> **Task to complete**: Please reproduce the records exactly, leaving out any pictures.

----------------------------------------

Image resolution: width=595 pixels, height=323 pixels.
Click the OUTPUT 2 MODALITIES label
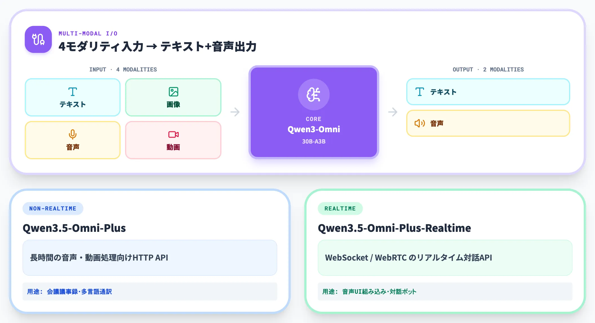(488, 69)
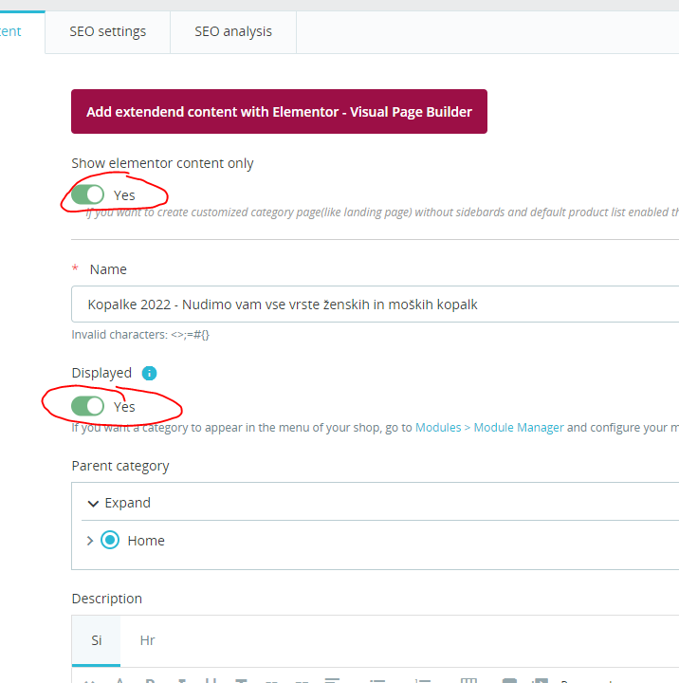Apply bullet list in description editor
This screenshot has width=679, height=683.
377,680
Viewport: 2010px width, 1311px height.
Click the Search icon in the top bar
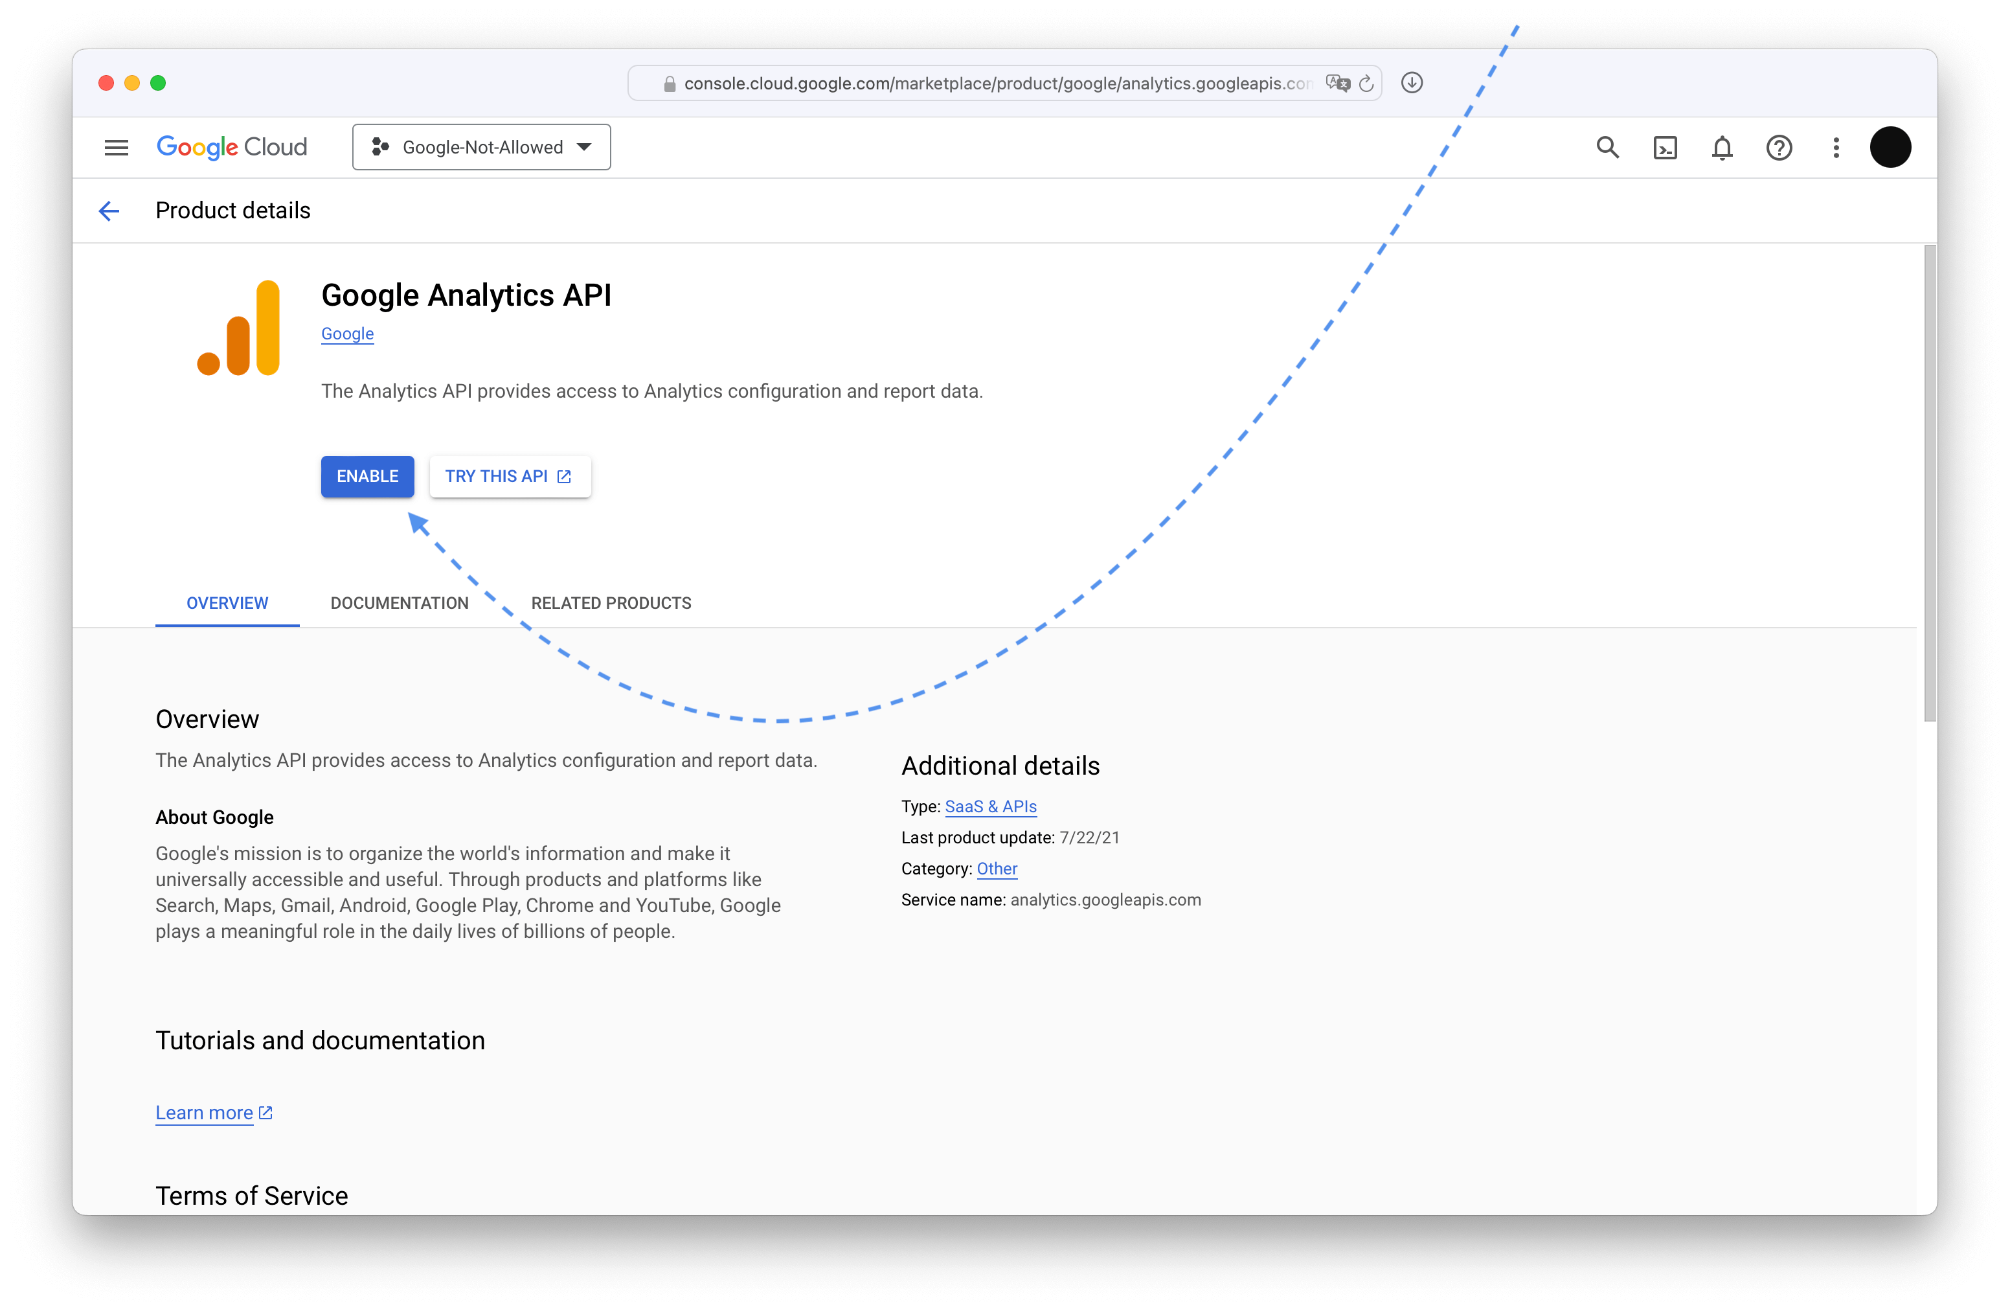click(1607, 146)
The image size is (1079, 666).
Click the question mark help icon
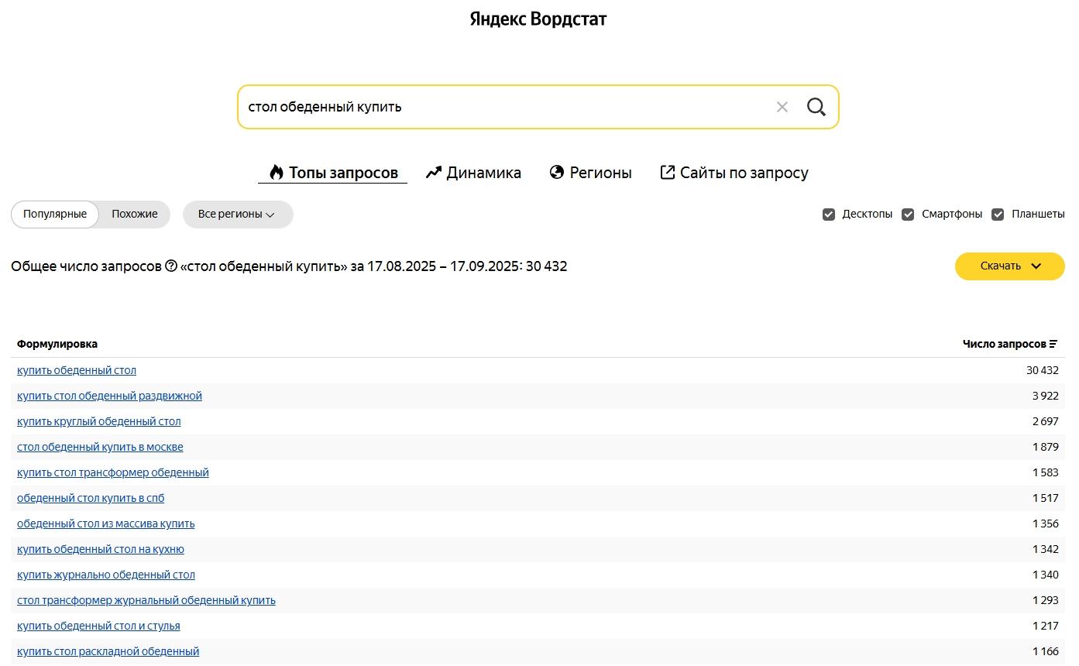[171, 266]
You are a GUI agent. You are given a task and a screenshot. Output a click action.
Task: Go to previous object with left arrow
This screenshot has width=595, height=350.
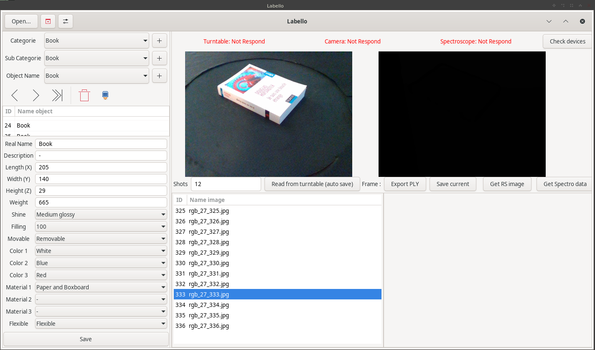click(15, 96)
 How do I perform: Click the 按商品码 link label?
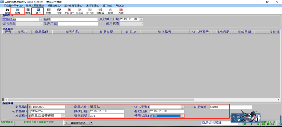9,19
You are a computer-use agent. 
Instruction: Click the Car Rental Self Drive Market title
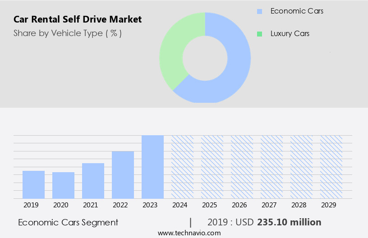click(x=78, y=19)
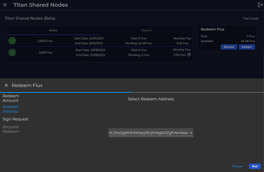The height and width of the screenshot is (172, 264).
Task: Click the logout icon in header
Action: coord(260,5)
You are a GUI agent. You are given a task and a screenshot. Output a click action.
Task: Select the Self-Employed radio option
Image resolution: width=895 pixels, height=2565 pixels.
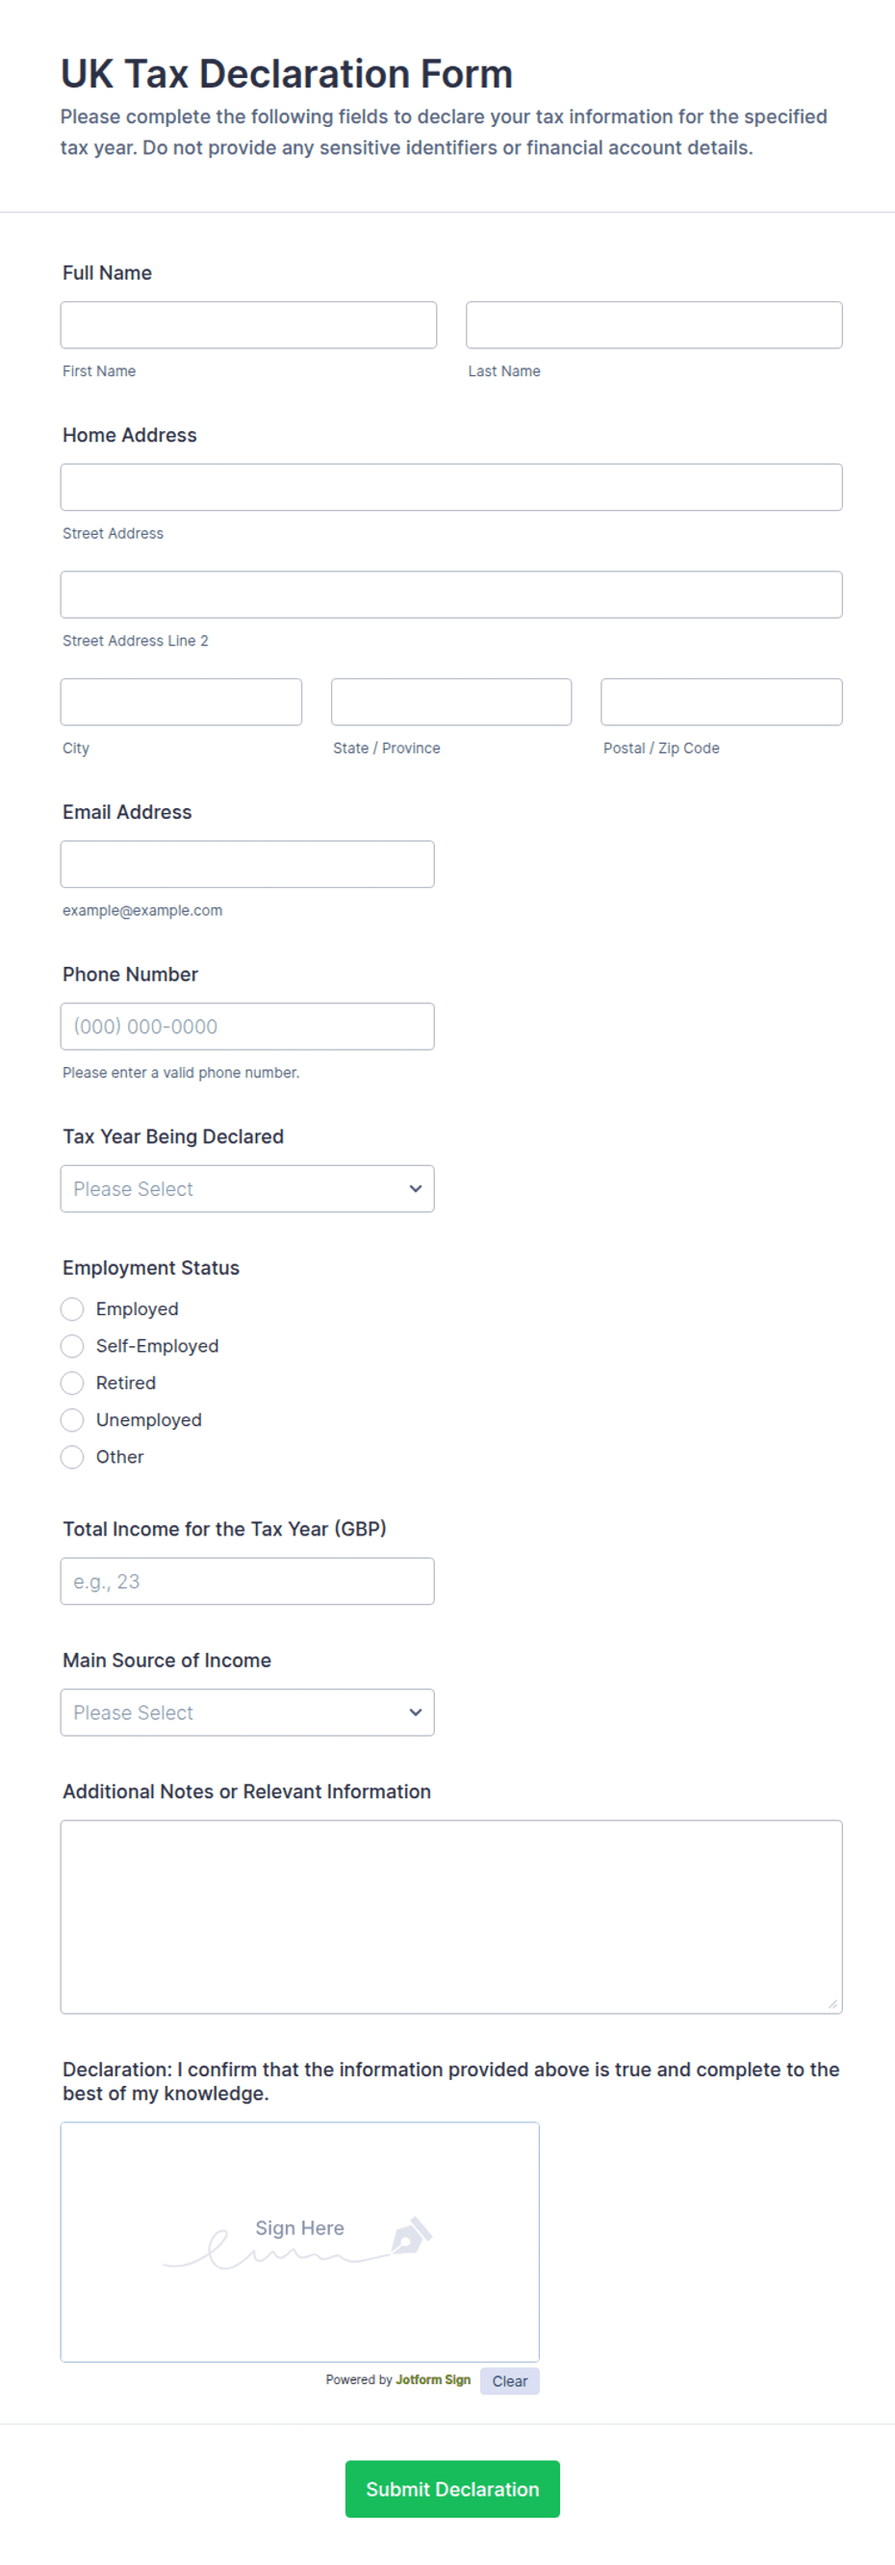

----------------------------------------

> **Written answer**:
Image resolution: width=595 pixels, height=323 pixels.
Click the OUTPUT 2 MODALITIES label
(488, 69)
Apply bullet list in description editor
This screenshot has width=679, height=683.
377,680
Viewport: 2010px width, 1311px height.
Click the Search icon in the top bar
click(1607, 146)
The image size is (1079, 666).
Click the question mark help icon
[171, 266]
You are a GUI agent. You are given a task and a screenshot. Output a click action.
Task: Go to previous object with left arrow
This screenshot has width=595, height=350.
click(15, 96)
 How do I perform: Click the 按商品码 link label?
9,19
You are a computer-use agent. 
Instruction: Click the Car Rental Self Drive Market title
click(x=78, y=19)
The height and width of the screenshot is (172, 264).
Task: Click the logout icon in header
Action: coord(260,5)
You are a GUI agent. You are given a task and a screenshot. Output a click action.
Task: Select the Self-Employed radio option
Image resolution: width=895 pixels, height=2565 pixels.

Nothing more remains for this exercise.